Algorithms also interact with other algorithms — those of the campaigns themselves, for example. These presidential candidates are doing everything they can to end up in front of a set of human eyes attached to a wallet, and that means gaming the system using tricks and specific targeting associated with the details of the account signing up for messages and how they’ve responded to previous messages. Even the very bulk mail service that the candidate uses for its marketing has an impact on how Google perceives those emails. The Markup doesn’t explain how those factors may have impacted its study. For example, the authors of the report say they received nothing from Donald Trump despite the fact that it seems unlikely that a president seeking reelection isn’t sending out campaign emails. There is no explanation for why no emails were sent to this account and no investigation.

What would this even tell us? — This “experiment” used one account — one! — rather than doing a large (or even small) study of multiple accounts controlling for these factors. You would likely need to repeat this experiment thousands of times to even draw conclusions about trends in political email marketing via Google’s service. Even then, since these algorithms (on both ends!) are constantly changing and updating, the data would be a mishmashed snapshot of different versions of the algorithm over the course of months.

Importantly, this is also not the way algorithms are actually used. Algorithms are optimized to take as much data on the user as they can and then customize their experience to match their needs and desires. There is no such thing as an objective algorithm just as there is no such thing as an objective direction for a car to go in — and drawing conclusions about what would happen to a hypothetical car with nobody behind the wheel is useless even if the resulting pile-up looks very dramatic.

It should also be noted that The Markup reported its results and methodology in seperate posts, which could lead many users to draw conclusions about Google’s handling of email without even seeing how the testing was carried out — which by its own admission, is a small data set that is “by no means exhaustive.”

There is no question that reporting on the unseen decisions at play inside the algorithms of big tech has never been more crucial or important than it is right now, but presenting a lopsided data set and allowing an audience to draw huge conclusions from that data is nothing short of dangerous. Does Google have too much power over the information we see? Certainly. Should the company be scrutinized and analyzed by independent journalists and researchers? Absolutely. Should the government be more involved in the regulation of what Google can do with consumers’ data? Surely.

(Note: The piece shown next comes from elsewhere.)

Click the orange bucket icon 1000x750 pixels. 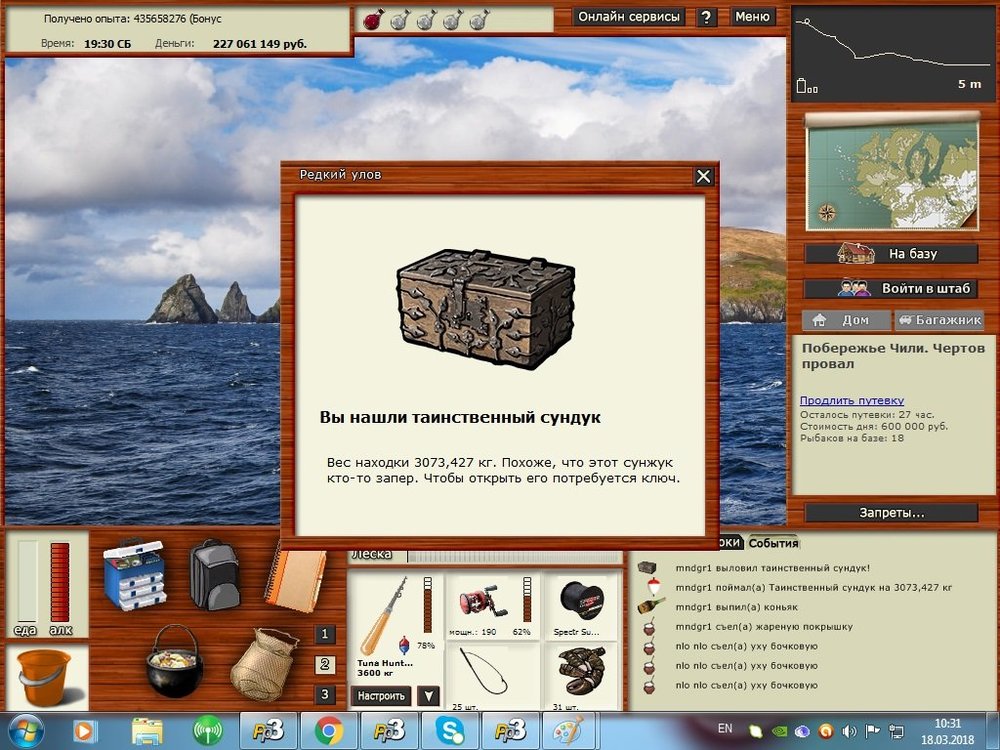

But throwing around concepts like bias and shadow bans in relation to big tech and politics has, historically, never been more dangerous to do. If you’re going to issue a report that suggests a major technology company has been favoring, suppressing, or outright removing communications from major political figures, the science has to be airtight. This report, unfortunately, simply opens the door to unscientific speculation, rumor-mongering, and broad conclusions drawn from little evidence.